→ **EXERCISE DESCRIPTION**
Copy out the whole listing below exactly.
- Opening Delimiter -
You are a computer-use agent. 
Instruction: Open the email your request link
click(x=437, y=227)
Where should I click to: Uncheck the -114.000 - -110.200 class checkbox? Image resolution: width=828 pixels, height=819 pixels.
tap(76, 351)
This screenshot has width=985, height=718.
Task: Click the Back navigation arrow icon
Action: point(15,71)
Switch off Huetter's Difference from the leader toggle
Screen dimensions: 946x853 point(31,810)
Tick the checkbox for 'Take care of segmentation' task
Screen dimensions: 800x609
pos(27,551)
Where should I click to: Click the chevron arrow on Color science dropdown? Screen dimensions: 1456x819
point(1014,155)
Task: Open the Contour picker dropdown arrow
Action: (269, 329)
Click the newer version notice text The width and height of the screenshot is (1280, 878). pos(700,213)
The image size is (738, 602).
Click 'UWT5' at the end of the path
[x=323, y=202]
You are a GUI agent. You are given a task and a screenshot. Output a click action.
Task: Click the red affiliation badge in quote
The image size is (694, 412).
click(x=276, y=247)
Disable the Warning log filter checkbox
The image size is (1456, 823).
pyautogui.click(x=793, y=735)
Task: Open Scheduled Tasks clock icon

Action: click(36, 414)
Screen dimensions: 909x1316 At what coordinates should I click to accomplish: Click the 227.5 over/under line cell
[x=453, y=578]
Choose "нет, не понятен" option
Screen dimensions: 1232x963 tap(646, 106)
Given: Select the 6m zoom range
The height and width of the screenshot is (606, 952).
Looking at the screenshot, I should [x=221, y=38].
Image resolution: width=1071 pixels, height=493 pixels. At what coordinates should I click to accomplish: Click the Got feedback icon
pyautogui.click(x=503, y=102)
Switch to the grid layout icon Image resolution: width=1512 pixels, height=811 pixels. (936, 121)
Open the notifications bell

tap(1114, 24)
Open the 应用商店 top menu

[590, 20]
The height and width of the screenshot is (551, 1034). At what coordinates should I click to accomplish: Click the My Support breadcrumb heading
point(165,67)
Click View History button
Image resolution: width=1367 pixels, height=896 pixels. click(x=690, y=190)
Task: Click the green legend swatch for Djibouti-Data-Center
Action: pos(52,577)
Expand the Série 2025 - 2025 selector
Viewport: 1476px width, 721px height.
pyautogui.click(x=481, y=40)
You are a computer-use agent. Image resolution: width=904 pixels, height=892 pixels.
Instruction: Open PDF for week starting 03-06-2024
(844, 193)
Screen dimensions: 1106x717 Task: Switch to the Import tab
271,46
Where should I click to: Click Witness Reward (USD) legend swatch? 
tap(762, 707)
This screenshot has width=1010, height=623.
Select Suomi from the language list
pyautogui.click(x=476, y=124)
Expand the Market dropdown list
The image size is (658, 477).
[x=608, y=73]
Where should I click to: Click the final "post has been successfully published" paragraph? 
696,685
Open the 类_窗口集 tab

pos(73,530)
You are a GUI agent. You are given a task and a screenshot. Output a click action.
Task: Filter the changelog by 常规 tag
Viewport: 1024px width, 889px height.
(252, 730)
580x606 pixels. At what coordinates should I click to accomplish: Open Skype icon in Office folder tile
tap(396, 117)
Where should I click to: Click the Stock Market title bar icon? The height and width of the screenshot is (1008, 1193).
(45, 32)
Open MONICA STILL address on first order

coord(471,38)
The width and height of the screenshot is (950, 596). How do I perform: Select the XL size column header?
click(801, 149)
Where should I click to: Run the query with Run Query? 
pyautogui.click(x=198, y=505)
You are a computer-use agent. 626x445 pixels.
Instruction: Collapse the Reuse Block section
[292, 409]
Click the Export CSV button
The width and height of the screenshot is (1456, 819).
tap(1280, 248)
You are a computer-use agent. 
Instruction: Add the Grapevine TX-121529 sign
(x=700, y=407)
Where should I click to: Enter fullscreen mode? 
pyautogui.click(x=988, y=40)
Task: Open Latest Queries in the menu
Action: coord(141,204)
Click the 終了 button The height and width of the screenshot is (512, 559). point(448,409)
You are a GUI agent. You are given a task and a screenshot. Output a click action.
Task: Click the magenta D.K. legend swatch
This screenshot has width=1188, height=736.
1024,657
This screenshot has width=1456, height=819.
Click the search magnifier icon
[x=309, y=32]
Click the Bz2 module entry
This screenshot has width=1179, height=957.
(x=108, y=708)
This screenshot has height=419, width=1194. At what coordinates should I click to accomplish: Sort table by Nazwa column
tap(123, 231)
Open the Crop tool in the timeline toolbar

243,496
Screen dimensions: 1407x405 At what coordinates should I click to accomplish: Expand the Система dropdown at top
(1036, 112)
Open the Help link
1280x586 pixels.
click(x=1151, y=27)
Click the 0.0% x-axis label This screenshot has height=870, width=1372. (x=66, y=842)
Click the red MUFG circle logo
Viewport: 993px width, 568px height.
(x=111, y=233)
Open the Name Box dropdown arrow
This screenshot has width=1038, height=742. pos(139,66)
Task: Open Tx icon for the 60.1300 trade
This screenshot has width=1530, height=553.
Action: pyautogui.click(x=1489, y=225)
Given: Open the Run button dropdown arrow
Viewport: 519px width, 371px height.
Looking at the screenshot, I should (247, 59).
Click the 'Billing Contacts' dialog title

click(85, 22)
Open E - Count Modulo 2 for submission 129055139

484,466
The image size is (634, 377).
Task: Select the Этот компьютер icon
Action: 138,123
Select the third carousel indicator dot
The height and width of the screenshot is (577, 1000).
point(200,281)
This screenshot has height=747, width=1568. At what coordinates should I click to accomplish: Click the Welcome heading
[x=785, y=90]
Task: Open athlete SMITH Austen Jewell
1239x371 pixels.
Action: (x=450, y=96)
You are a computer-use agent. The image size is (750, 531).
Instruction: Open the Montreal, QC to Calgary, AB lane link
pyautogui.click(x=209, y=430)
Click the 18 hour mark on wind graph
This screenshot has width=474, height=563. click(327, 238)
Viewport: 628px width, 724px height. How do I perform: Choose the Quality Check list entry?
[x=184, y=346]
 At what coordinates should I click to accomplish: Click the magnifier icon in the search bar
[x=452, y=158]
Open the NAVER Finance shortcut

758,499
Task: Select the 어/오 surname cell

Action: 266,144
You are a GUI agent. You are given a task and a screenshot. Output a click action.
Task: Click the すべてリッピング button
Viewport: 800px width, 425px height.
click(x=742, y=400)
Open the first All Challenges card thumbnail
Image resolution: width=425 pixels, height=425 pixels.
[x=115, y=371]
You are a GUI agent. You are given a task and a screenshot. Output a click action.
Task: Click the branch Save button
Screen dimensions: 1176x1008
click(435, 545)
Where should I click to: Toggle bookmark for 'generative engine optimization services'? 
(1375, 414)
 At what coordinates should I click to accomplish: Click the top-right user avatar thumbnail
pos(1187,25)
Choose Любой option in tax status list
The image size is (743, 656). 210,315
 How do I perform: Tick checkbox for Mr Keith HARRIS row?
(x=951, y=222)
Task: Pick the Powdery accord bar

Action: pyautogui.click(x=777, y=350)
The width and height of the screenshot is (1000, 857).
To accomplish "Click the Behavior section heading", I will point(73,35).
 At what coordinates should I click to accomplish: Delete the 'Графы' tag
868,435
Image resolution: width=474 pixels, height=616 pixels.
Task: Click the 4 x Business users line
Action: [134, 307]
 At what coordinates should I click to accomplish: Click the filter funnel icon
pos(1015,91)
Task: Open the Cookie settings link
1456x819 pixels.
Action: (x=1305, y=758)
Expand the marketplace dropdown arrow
- Closing Delimiter -
→ **SOLUTION TO THE EXERCISE**
You are a computer-use agent. 
Instruction: Open the email your request link
click(x=437, y=227)
Where should I click to: Uncheck the -114.000 - -110.200 class checkbox? Image resolution: width=828 pixels, height=819 pixels.
tap(76, 351)
This screenshot has width=985, height=718.
Task: Click the Back navigation arrow icon
Action: point(15,71)
Switch off Huetter's Difference from the leader toggle
Screen dimensions: 946x853 point(31,810)
Tick the checkbox for 'Take care of segmentation' task
Screen dimensions: 800x609
pos(27,551)
Where should I click to: Click the chevron arrow on Color science dropdown? Screen dimensions: 1456x819
point(1014,155)
Task: Open the Contour picker dropdown arrow
Action: (269, 329)
Click the newer version notice text The width and height of the screenshot is (1280, 878). pos(700,213)
The image size is (738, 602).
Click 'UWT5' at the end of the path
[x=323, y=202]
You are a GUI agent. You are given a task and a screenshot. Output a click action.
Task: Click the red affiliation badge in quote
The image size is (694, 412).
click(x=276, y=247)
Disable the Warning log filter checkbox
The image size is (1456, 823).
pyautogui.click(x=793, y=735)
Task: Open Scheduled Tasks clock icon

Action: click(36, 414)
Screen dimensions: 909x1316 At what coordinates should I click to accomplish: Click the 227.5 over/under line cell
[x=453, y=578]
Choose "нет, не понятен" option
Screen dimensions: 1232x963 tap(646, 106)
Given: Select the 6m zoom range
The height and width of the screenshot is (606, 952).
Looking at the screenshot, I should [x=221, y=38].
Image resolution: width=1071 pixels, height=493 pixels. At what coordinates should I click to accomplish: Click the Got feedback icon
pyautogui.click(x=503, y=102)
Switch to the grid layout icon Image resolution: width=1512 pixels, height=811 pixels. (936, 121)
Open the notifications bell

tap(1114, 24)
Open the 应用商店 top menu

[590, 20]
The height and width of the screenshot is (551, 1034). At what coordinates should I click to accomplish: Click the My Support breadcrumb heading
point(165,67)
Click View History button
Image resolution: width=1367 pixels, height=896 pixels. click(x=690, y=190)
Task: Click the green legend swatch for Djibouti-Data-Center
Action: pos(52,577)
Expand the Série 2025 - 2025 selector
Viewport: 1476px width, 721px height.
pyautogui.click(x=481, y=40)
You are a computer-use agent. Image resolution: width=904 pixels, height=892 pixels.
Instruction: Open PDF for week starting 03-06-2024
(844, 193)
Screen dimensions: 1106x717 Task: Switch to the Import tab
271,46
Where should I click to: Click Witness Reward (USD) legend swatch? 
tap(762, 707)
This screenshot has width=1010, height=623.
Select Suomi from the language list
pyautogui.click(x=476, y=124)
Expand the Market dropdown list
The image size is (658, 477).
[x=608, y=73]
Where should I click to: Click the final "post has been successfully published" paragraph? 
696,685
Open the 类_窗口集 tab

pos(73,530)
You are a GUI agent. You are given a task and a screenshot. Output a click action.
Task: Filter the changelog by 常规 tag
Viewport: 1024px width, 889px height.
(252, 730)
580x606 pixels. At what coordinates should I click to accomplish: Open Skype icon in Office folder tile
tap(396, 117)
Where should I click to: Click the Stock Market title bar icon? The height and width of the screenshot is (1008, 1193).
(45, 32)
Open MONICA STILL address on first order

coord(471,38)
The width and height of the screenshot is (950, 596). How do I perform: Select the XL size column header?
click(801, 149)
Where should I click to: Run the query with Run Query? 
pyautogui.click(x=198, y=505)
You are a computer-use agent. 626x445 pixels.
Instruction: Collapse the Reuse Block section
[292, 409]
Click the Export CSV button
The width and height of the screenshot is (1456, 819).
tap(1280, 248)
You are a computer-use agent. 
Instruction: Add the Grapevine TX-121529 sign
(x=700, y=407)
Where should I click to: Enter fullscreen mode? 
pyautogui.click(x=988, y=40)
Task: Open Latest Queries in the menu
Action: coord(141,204)
Click the 終了 button The height and width of the screenshot is (512, 559). point(448,409)
You are a GUI agent. You are given a task and a screenshot. Output a click action.
Task: Click the magenta D.K. legend swatch
This screenshot has width=1188, height=736.
1024,657
This screenshot has width=1456, height=819.
Click the search magnifier icon
[x=309, y=32]
Click the Bz2 module entry
This screenshot has width=1179, height=957.
(x=108, y=708)
This screenshot has height=419, width=1194. At what coordinates should I click to accomplish: Sort table by Nazwa column
tap(123, 231)
Open the Crop tool in the timeline toolbar

243,496
Screen dimensions: 1407x405 At what coordinates should I click to accomplish: Expand the Система dropdown at top
(1036, 112)
Open the Help link
1280x586 pixels.
click(x=1151, y=27)
Click the 0.0% x-axis label This screenshot has height=870, width=1372. (x=66, y=842)
Click the red MUFG circle logo
Viewport: 993px width, 568px height.
(x=111, y=233)
Open the Name Box dropdown arrow
This screenshot has width=1038, height=742. pos(139,66)
Task: Open Tx icon for the 60.1300 trade
This screenshot has width=1530, height=553.
Action: pyautogui.click(x=1489, y=225)
Given: Open the Run button dropdown arrow
Viewport: 519px width, 371px height.
Looking at the screenshot, I should (247, 59).
Click the 'Billing Contacts' dialog title

click(85, 22)
Open E - Count Modulo 2 for submission 129055139

484,466
The image size is (634, 377).
Task: Select the Этот компьютер icon
Action: 138,123
Select the third carousel indicator dot
The height and width of the screenshot is (577, 1000).
point(200,281)
This screenshot has height=747, width=1568. At what coordinates should I click to accomplish: Click the Welcome heading
[x=785, y=90]
Task: Open athlete SMITH Austen Jewell
1239x371 pixels.
Action: (x=450, y=96)
You are a computer-use agent. The image size is (750, 531).
Instruction: Open the Montreal, QC to Calgary, AB lane link
pyautogui.click(x=209, y=430)
Click the 18 hour mark on wind graph
This screenshot has width=474, height=563. click(327, 238)
Viewport: 628px width, 724px height. How do I perform: Choose the Quality Check list entry?
[x=184, y=346]
 At what coordinates should I click to accomplish: Click the magnifier icon in the search bar
[x=452, y=158]
Open the NAVER Finance shortcut

758,499
Task: Select the 어/오 surname cell

Action: 266,144
You are a GUI agent. You are given a task and a screenshot. Output a click action.
Task: Click the すべてリッピング button
Viewport: 800px width, 425px height.
click(x=742, y=400)
Open the first All Challenges card thumbnail
Image resolution: width=425 pixels, height=425 pixels.
[x=115, y=371]
You are a GUI agent. You are given a task and a screenshot. Output a click action.
Task: Click the branch Save button
Screen dimensions: 1176x1008
click(435, 545)
Where should I click to: Toggle bookmark for 'generative engine optimization services'? 
(1375, 414)
 At what coordinates should I click to accomplish: Click the top-right user avatar thumbnail
pos(1187,25)
Choose Любой option in tax status list
The image size is (743, 656). 210,315
 How do I perform: Tick checkbox for Mr Keith HARRIS row?
(x=951, y=222)
Task: Pick the Powdery accord bar

Action: pyautogui.click(x=777, y=350)
The width and height of the screenshot is (1000, 857).
To accomplish "Click the Behavior section heading", I will point(73,35).
 At what coordinates should I click to accomplish: Delete the 'Графы' tag
868,435
Image resolution: width=474 pixels, height=616 pixels.
Task: Click the 4 x Business users line
Action: [134, 307]
 At what coordinates should I click to accomplish: Click the filter funnel icon
pos(1015,91)
Task: Open the Cookie settings link
1456x819 pixels.
Action: (x=1305, y=758)
Expand the marketplace dropdown arrow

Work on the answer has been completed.